Stated task A => From the listing below, give the lines from the line with "This screenshot has height=800, width=1200." to the line with "click(269, 767)" as a numbered list, leaving out blank lines and pictures.

BEGIN Excerpt

If you want exceptional candidates, throw away the rubrics.

A rubric is "a scoring guide used to evaluate the quality of students' constructed responses". Put simply, it is a set of criteria for grading assignments.

That's Wikipedia's entry on a rubrics.

Rubrics are very useful tools used in education systems to provide a standardized way to assess students according to learning outcomes. However, outside of the education system we still see it being used everywhere, from case study competitions, to hackathons, interviews or scholarship assessments.

That's where the problem lies.

This is no school

In the learning & development context, it is possible to clearly define the lesson outcome and assess the learner's abilities before and after the lessons were delivered. This allows the educator to calibrate their teaching material and the learner to calibrate on the way they learn or topics to focus on in subsequent interactions. Essentially it is part of a process for teaching & learning.

When an assessment matrix is used outside of the context of learning and development, for instance for scholarship award assessment, a few problem arises:

  1. It is hard to calibrate individual performance to a scoring system especially if the candidate pool is diverse

  2. It is hard to define the range of traits or dimension that deserves a score

  3. It is hard to differentiate a candidate who is exceptional in a dimension from another who simply scores full marks on the rubrics

  4. It is easy to overlook an exceptional candidate's strength simply because he has several weaknesses as well

There is no 100 marks

Outside of the education system, there is no perfect score for a candidate. Just when you think a candidate is good, someone better appears at the door. The rubrics is made to measure a learner's ability according to well defined outcomes, you simply could not use it in a context of a competition, scholarship assessment or the likes of it. If you have tried that before you would find yourself re-calibrating the score on the previous candidates as new candidates presents themselves. Perhaps you would even encountered cases where you were trying to give more points to a candidate but have maxed out on one dimension and instead add points to another dimension instead!

END Excerpt

Stated task B =>
Answer these questions on the rubrics text:
(i) Whose entry supplies the definition of a rubric?
(ii) How many problems are listed for using an assessment matrix outside learning and development?
(iii) What heading comes right before the paragraph saying there is no perfect score for a candidate?

BEGIN Records provided

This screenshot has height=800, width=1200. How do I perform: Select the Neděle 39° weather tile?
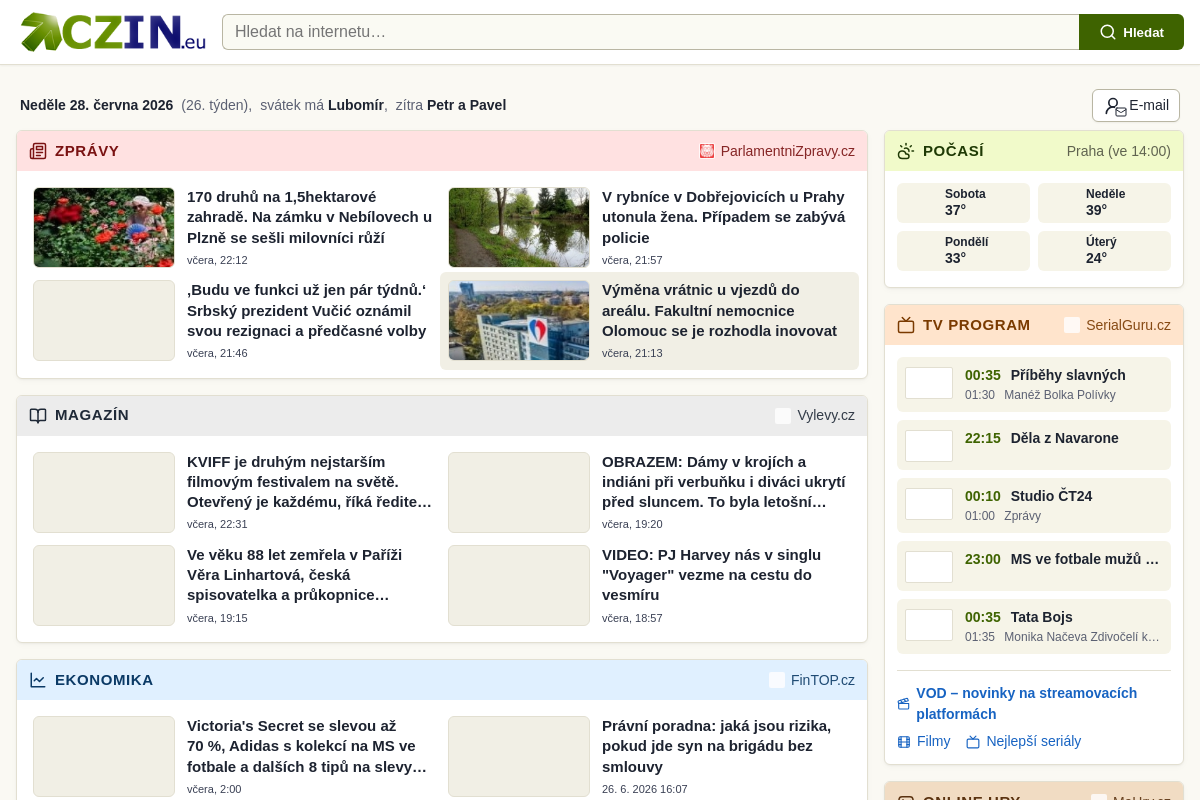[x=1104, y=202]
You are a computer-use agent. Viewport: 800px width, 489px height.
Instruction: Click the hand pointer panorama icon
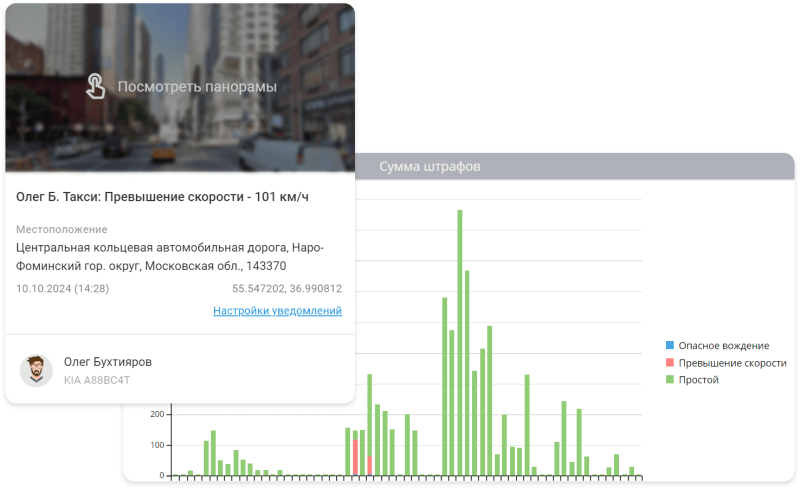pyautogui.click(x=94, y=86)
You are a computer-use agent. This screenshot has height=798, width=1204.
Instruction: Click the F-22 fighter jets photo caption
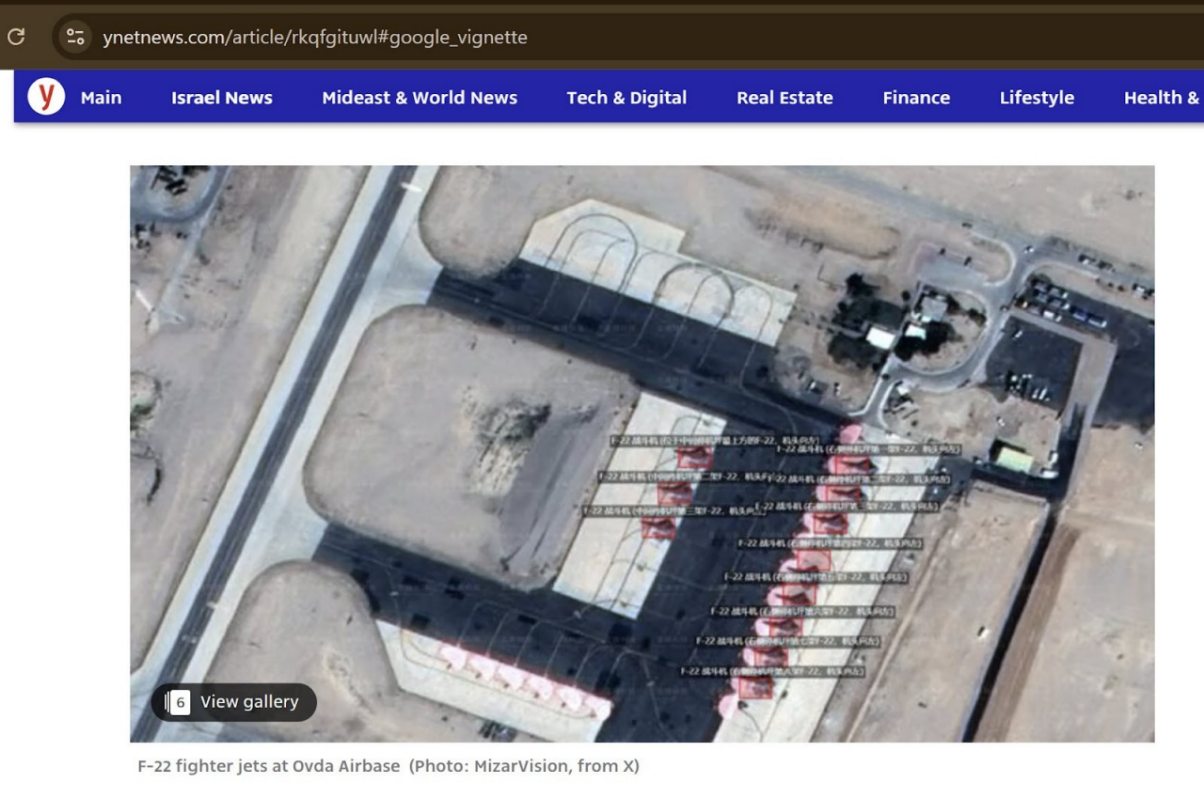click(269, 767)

END Records provided
BEGIN Records provided

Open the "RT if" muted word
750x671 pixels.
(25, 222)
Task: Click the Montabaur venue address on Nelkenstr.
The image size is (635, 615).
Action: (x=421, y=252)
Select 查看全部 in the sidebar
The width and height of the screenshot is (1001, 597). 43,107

END Records provided

Written response A =>
1. This screenshot has height=800, width=1200. How do I perform: Select the Neděle 39° weather tile?
2. [x=1104, y=202]
3. You are a computer-use agent. Viewport: 800px width, 489px height.
4. Instruction: Click the hand pointer panorama icon
5. pyautogui.click(x=94, y=86)
6. You are a computer-use agent. This screenshot has height=798, width=1204.
7. Instruction: Click the F-22 fighter jets photo caption
8. click(269, 767)

Written response B =>
(i) Wikipedia's
(ii) Four
(iii) "There is no 100 marks"